In reply, Roy said the freedom conservative statement of principles is just that, and that many of the signatories, including himself, work at think tanks with specific policy proposals addressing and offering concrete steps for each of the statement’s points.

Regardless of what is and isn’t included in both statements, Roy said the difference between the two boils down to this: “We believe that free enterprise is the foundation of prosperity and that individual liberty is one of the most important rights there is. And that is not true of the national conservatives.”

Which path should the GOP take?

As to which statement outlines a more promising outlook for the GOP, Continetti, who has made it his work to trace the history of the party to better understand its future, offers a metaphor.

“I would just say the proof is in the pudding,” Continetti said. “All the places where the right has been most successful have been places where the right acted in line within the tradition of freedom, and the idea of limited constitutional government, and with the idea that experts have no claim to superior knowledge about the economy or anything else.”

Continetti pointed to the accomplishments of the Trump presidency, which he believes align more with freedom conservatives’ goals, including originalist judicial appointments, deregulation and tax cuts, as well as advances recently made by the school choice movement in states across the country.

But what Continetti doesn’t mention is that Trump’s policy agenda for a potential second term look much more like a national conservative wishlist, with plans to draw from think tanks that have embraced the movement, such as the Heritage Foundation, to fill White House positions, and plans to bring federal agencies under direct presidential control.

Trump currently leads in national polling averages by 40 percentage points over his nearest GOP primary opponent. And the second and third runners-up, DeSantis and Ramaswamy, have both strived to make a name for themselves among national conservatives, with the former wielding state executive power to send a message to private companies seen as too “woke” and the latter saying he would cap the number of refugees admitted into the U.S. each year at “darn close to zero.

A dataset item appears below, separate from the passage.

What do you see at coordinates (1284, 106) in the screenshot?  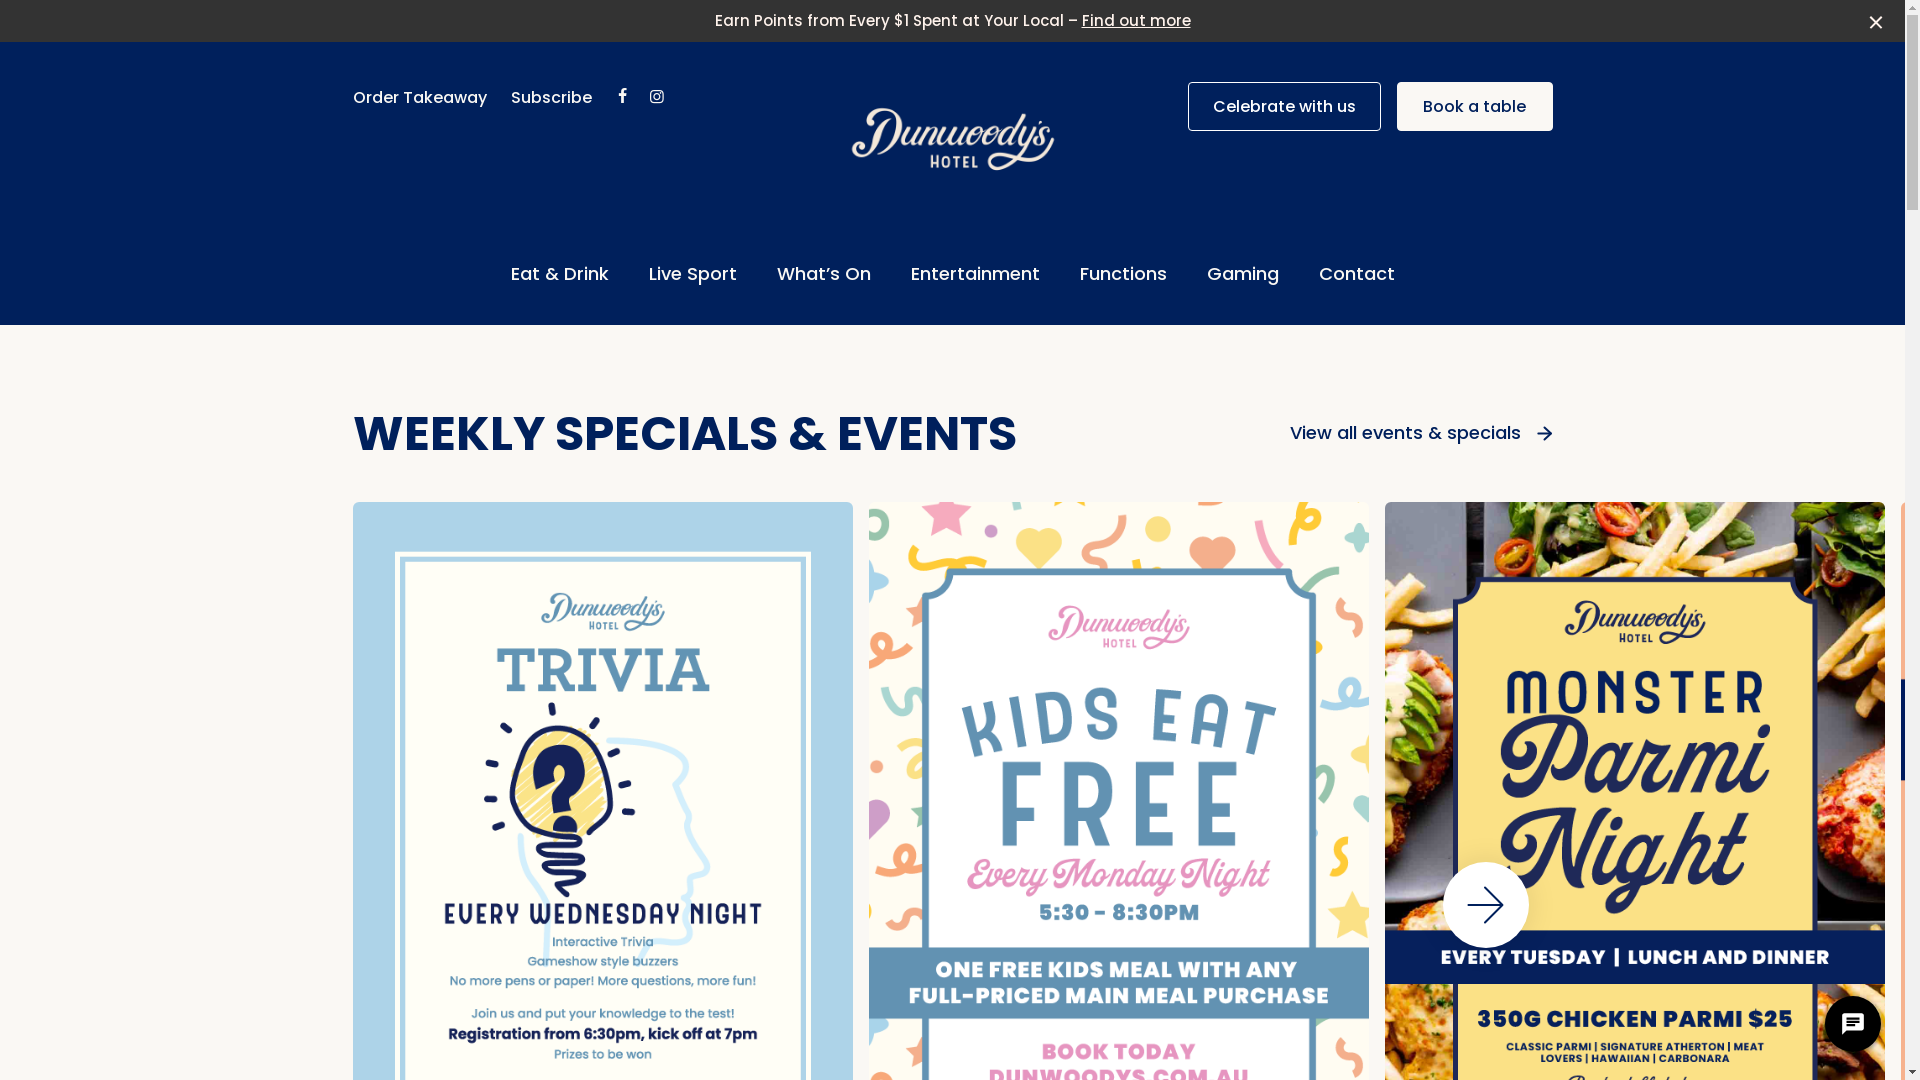 I see `Celebrate with us` at bounding box center [1284, 106].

According to Continetti, whatever path the Republican Party takes it is paramount that it preserve one thing — not a particular tradition or way of life, but a statement of principle — that “freedom and human dignity and belief in God are not in conflict, but can cooperate.”

“These are the principles that have guided the conservative movement in the main for decades now,” Continetti said. “And I don’t think they should be thrown away lightly.”